━━━ DATA ━━━
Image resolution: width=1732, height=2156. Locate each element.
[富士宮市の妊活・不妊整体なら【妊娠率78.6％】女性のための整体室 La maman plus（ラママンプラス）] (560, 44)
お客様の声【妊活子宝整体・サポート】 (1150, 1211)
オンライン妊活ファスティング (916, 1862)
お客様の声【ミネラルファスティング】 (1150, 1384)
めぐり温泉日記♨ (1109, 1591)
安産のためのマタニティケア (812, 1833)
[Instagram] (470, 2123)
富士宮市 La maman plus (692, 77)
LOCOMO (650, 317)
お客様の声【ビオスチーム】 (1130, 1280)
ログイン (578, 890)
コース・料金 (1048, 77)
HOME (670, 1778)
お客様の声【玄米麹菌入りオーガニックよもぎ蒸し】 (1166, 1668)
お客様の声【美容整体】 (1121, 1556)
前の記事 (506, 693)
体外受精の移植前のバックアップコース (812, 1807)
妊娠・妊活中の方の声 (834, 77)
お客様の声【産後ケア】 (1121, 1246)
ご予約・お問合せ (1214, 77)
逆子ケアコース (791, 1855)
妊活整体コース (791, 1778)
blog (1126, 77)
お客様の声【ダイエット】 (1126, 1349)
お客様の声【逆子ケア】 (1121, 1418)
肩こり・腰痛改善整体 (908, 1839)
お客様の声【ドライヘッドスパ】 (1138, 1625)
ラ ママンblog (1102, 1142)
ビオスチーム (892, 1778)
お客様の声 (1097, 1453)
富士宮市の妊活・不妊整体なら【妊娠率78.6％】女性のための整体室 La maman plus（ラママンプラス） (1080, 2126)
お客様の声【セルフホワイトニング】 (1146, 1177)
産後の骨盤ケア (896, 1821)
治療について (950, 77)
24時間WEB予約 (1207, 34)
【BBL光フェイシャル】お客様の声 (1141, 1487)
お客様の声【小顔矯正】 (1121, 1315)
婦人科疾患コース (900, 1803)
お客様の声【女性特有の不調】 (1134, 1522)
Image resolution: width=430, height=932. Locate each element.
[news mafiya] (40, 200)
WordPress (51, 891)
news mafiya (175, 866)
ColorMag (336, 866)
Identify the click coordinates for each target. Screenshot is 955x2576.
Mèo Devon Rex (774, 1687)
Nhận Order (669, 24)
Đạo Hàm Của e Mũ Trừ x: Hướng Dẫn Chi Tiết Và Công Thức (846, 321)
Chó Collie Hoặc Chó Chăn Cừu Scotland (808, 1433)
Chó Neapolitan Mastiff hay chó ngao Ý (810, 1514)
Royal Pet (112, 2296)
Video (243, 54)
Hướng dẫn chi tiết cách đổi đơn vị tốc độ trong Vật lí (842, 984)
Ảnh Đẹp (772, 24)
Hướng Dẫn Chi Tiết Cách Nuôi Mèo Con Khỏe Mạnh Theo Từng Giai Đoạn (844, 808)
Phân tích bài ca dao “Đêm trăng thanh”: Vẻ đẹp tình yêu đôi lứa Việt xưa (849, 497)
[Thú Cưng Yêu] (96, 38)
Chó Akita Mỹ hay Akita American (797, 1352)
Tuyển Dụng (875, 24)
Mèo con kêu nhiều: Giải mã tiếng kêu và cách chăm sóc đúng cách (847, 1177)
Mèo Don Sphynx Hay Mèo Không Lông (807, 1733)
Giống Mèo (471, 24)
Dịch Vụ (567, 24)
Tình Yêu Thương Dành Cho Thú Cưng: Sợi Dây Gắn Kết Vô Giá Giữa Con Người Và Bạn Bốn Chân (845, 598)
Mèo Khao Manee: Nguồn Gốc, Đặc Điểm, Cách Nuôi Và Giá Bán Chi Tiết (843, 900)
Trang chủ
━━━
- **WORK ITEM**
From the start of the data to the line that holds "ログイン (578, 890)", retype each line exactly, with both ends included.

- **RESULT**
Image resolution: width=1732, height=2156. Locate each element.
[富士宮市の妊活・不妊整体なら【妊娠率78.6％】女性のための整体室 La maman plus（ラママンプラス）] (560, 44)
お客様の声【妊活子宝整体・サポート】 (1150, 1211)
オンライン妊活ファスティング (916, 1862)
お客様の声【ミネラルファスティング】 (1150, 1384)
めぐり温泉日記♨ (1109, 1591)
安産のためのマタニティケア (812, 1833)
[Instagram] (470, 2123)
富士宮市 La maman plus (692, 77)
LOCOMO (650, 317)
お客様の声【ビオスチーム】 (1130, 1280)
ログイン (578, 890)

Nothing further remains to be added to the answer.